Dal lavoro dell’osservatorio israeliano scopriamo che in città importanti, Betlemme e Ramallah ad esempio, ad assassini come Abu Jihad (omen nomen) o Dalal Mughrabi (ha ucciso 37 passeggeri di un bus nel 1978, tra cui dieci bambini ) vengono dedicate piazze, scuole, campi estivi, tornei di calcio, nomi di squadre di cacio, trofei, sale computer e il tutto, pagato dal Ministero della gioventù o da altre istituzioni palestinesi. E ancora, il moderato Fatah produce programmi televisivi dove massime autorità religiose palestinesi, come Tayseer Tamim, predicano che “Israele diffonde AIDS e droga nei territori per uccidere e intontire i giovani palestinesi”, e non basta cambiar canale per sentire messaggi diversi. Altrove, si vedono cartoon dove “quei sanguinari degli ebrei” distruggono con l’acido la moschea di Al Aqsa. Puppet show, su Hamas TV questa volta, in cui gli eroi dei bambini vengono uccisi dai soldati israeliani, programmi, sempre per bambini, dove gli stessi ragazzi (anche di dieci anni) sognano di diventare martiri e si vedono video musicali in cui madri augurano shahada ai propri figli, cioè il martirio. “Quando si parla di paradiso viene da ridere”, dice Marcus ma è uno specchio per molte allodole: “Il 68.6% dei palestinesi è favorevole alla legge coranica (Shari’a) e crede nella shahada”.

Nonostante la cultualità della morte, dell’odio, della violenza e dell’infamia (su semplici cruciverba si indica lo Yad Vashem  come “un luogo di bugie”), Khaled Mashal, il leader di Hamas a Damasco, incontrando il presidente russo Dmytri Medvedev e parlando del caso del soldato Shalit, ha avuto la faccia tosta di dire che Shalit non sarà liberato senza prima aver stretto un “accordo onorevole” . Difficile capire cosa significhi per Hamas la parola “onorevole”. Pochi giorni dopo questa dichiarazione sul quotidiano di Hamas Falasteen appariva un’intervista, falsa, al soldato prigioniero da quattro anni e di cui nessuno, nemmeno la Croce Rossa, sa più nulla.
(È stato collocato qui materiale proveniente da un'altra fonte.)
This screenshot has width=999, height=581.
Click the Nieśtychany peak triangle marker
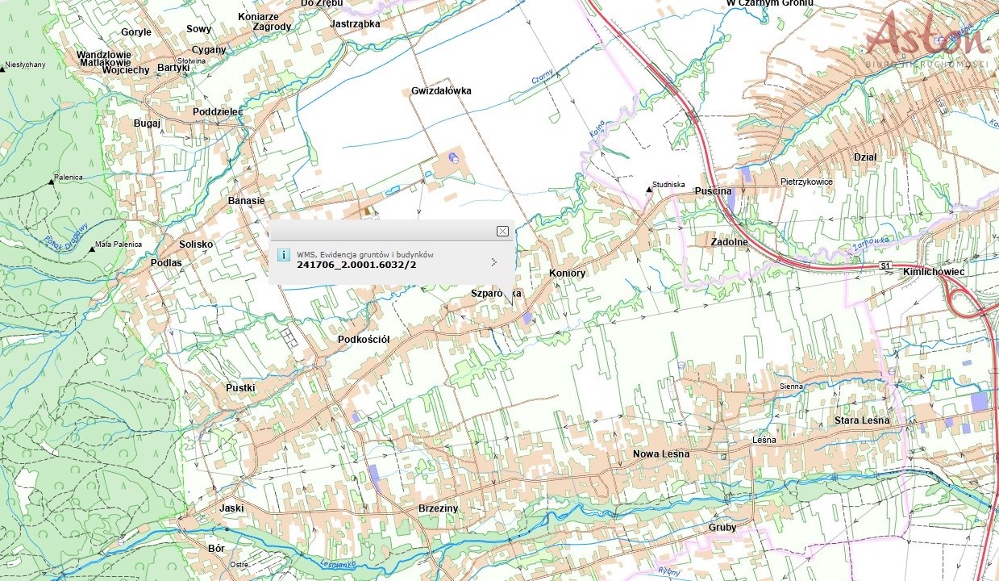pos(2,69)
L’editoriale firmato dall’analista politico Mustafa al-Sawwaf è stato tradotto e riportato dal giornale israeliano Yedioth Ahronoth. In breve: al-Sawwaf sogna di intervistare Shalit e il caporale dichiara di trovarsi bene, di stare in buona salute e di essere sorpreso di come in realtà siano buoni i palestinesi (“non sono come li descrivono a scuola e nell’esercito”) . Questa “onorevole intervista” è stata editata dopo il cartoon dove si mostra il graduale invecchiamento del padre di Shalit che riceve solo una bara del figlio e mentre i genitori del caporale cercano da quattro anni notizie sul ragazzo.

Se per “onore”, Hamas, o il separato in casa Fatah, intendono questo, sarà meglio che in vista dei proximity talks si vada armati, di vocabolario.